Korpsgeist ist eine feine Sache – wenn denn der richtige Geist in einer Armee lebendig ist. Wenn bei unakzeptablen Vorfällen oder gar rechtsextremen Unterwanderungen die verantwortlichen Offiziere sofort eingreifen, um Übeltäter oder auch nur Übereifrige in der Ausbildung oder in der Aufrechterhaltung der Disziplin zur Ordnung rufen. Das Ordnungsgefüge in der Bundeswehr ist nicht falsch. Aber es muss beachtet werden. Wichtig ist freilich auch, dass die Dinge korrekt beim Namen genannt werden. Und zwar von allen. Was da jetzt als „Missbrauchsfälle“ bekannt wurde – verletzende Anrede, überlange Dauerläufe als Bestrafung –, muss schon auf Kompanie-Ebene, spätestens aber vom Bataillonskommandeur abgestellt werden. Er muss Sorge tragen, dass ihm dergleichen rasch bekannt wird.

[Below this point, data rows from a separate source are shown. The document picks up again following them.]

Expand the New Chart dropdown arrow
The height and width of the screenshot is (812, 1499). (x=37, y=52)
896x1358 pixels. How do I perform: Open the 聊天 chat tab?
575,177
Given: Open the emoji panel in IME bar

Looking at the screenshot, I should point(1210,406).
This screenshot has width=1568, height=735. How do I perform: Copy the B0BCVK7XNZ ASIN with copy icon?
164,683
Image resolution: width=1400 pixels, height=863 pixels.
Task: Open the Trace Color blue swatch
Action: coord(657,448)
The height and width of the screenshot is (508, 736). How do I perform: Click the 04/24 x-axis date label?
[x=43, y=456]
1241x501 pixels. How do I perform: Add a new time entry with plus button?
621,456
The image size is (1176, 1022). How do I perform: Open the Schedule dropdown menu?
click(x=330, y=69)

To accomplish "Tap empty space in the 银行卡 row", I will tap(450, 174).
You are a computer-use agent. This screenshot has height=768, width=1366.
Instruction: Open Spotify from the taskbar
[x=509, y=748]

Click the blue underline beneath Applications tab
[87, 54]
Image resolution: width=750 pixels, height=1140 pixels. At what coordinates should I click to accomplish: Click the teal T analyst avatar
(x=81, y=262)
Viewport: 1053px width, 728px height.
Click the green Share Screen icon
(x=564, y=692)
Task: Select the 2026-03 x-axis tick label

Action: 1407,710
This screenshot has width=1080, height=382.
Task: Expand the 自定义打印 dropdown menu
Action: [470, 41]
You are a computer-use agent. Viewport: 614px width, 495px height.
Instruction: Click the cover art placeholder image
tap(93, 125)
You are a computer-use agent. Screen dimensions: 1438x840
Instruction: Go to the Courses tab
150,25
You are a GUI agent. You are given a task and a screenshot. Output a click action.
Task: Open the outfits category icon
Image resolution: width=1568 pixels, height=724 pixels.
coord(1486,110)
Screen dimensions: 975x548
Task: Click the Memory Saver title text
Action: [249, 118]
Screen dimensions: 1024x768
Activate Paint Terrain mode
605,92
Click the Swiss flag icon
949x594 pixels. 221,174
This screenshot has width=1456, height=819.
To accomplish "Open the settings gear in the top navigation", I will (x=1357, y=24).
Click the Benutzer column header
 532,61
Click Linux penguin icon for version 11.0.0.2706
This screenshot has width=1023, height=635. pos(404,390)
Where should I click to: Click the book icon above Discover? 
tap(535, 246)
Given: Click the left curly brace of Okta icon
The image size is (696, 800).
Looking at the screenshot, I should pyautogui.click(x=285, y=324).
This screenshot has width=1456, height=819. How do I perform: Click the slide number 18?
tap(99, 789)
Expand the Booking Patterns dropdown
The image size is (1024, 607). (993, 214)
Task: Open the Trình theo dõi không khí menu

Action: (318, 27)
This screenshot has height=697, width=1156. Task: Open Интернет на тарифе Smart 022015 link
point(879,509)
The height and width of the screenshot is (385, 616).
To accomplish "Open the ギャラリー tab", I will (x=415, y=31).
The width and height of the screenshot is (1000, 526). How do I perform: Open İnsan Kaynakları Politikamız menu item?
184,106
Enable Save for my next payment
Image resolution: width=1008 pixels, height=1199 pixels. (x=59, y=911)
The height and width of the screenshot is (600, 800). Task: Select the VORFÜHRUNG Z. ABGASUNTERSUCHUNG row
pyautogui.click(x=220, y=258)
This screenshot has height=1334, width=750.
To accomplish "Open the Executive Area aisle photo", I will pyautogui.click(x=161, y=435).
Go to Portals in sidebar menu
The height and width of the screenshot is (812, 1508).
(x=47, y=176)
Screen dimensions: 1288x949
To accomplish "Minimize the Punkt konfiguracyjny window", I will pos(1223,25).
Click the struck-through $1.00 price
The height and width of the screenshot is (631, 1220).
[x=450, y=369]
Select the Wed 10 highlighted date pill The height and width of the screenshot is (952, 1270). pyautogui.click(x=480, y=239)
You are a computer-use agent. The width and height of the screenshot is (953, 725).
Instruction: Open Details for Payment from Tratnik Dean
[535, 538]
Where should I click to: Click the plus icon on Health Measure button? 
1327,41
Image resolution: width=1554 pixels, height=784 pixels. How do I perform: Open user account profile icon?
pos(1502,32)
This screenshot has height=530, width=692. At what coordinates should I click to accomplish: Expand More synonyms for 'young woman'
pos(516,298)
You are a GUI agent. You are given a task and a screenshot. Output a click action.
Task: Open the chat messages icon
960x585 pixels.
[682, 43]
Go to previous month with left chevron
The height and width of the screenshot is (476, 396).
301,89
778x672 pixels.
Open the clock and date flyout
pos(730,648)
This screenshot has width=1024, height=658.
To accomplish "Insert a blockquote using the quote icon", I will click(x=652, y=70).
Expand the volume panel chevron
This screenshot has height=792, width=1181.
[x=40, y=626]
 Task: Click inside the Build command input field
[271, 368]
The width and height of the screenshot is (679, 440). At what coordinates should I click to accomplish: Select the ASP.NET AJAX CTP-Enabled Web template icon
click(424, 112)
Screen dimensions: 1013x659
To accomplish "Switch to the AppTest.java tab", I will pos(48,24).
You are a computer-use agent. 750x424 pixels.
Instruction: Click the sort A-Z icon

Aber Missbrauch ist das nicht. Das Wort wird gern benutzt, weil es wegen der Missbrauchsfälle in Kirche, Reforminternaten und Sport zuverlässig für Empörung sorgt. Empörung ist auch jetzt angezeigt. Sie muss dem langen Weg gelten, den es offenbar braucht, ehe die unhaltbaren Zustände bekannt werden und zu Reaktionen führen. Das jedoch, so müsste Verteidigungsministerin von der Leyen ihre Analyse fortführen, hat mit der immer beschränkter werdenden Zusammensetzung der Truppe zu tun. Hier nimmt die Zahl derer zu, die eine unter heutigen Bedingungen verschrobene Landsknechtsmentalität ausleben wollen. Und derer, die einen Kampfanzug dem Arbeitskittel – sei er nun weiß, blau oder grau – vorziehen. Seit der Aussetzung der Wehrpflicht – abgeschafft ist sie ja nicht – gehen der Bundeswehr junge Leute verloren, die schon als Wehrpflichtige für eine gewisse Transparenz in den Einheiten sorgen konnten – und von denen sich auch mancher zum Verbleib in der Truppe entschloss. Die Wehrpflicht, hieß es einst, ist das legitime Kind der Demokratie. Was bedeutet: Die Demokraten schaffen sich ihr Militär durch Heranziehung aller zum Dienst an den Waffen. Verweigern dürfen Einzelne. Die Demokratie braucht viele, und deswegen wäre es gut, wenn gerade Linke und Demokraten nun massenhaft in die Armee einträten – um den demokratischen Korpsgeist zu stärken.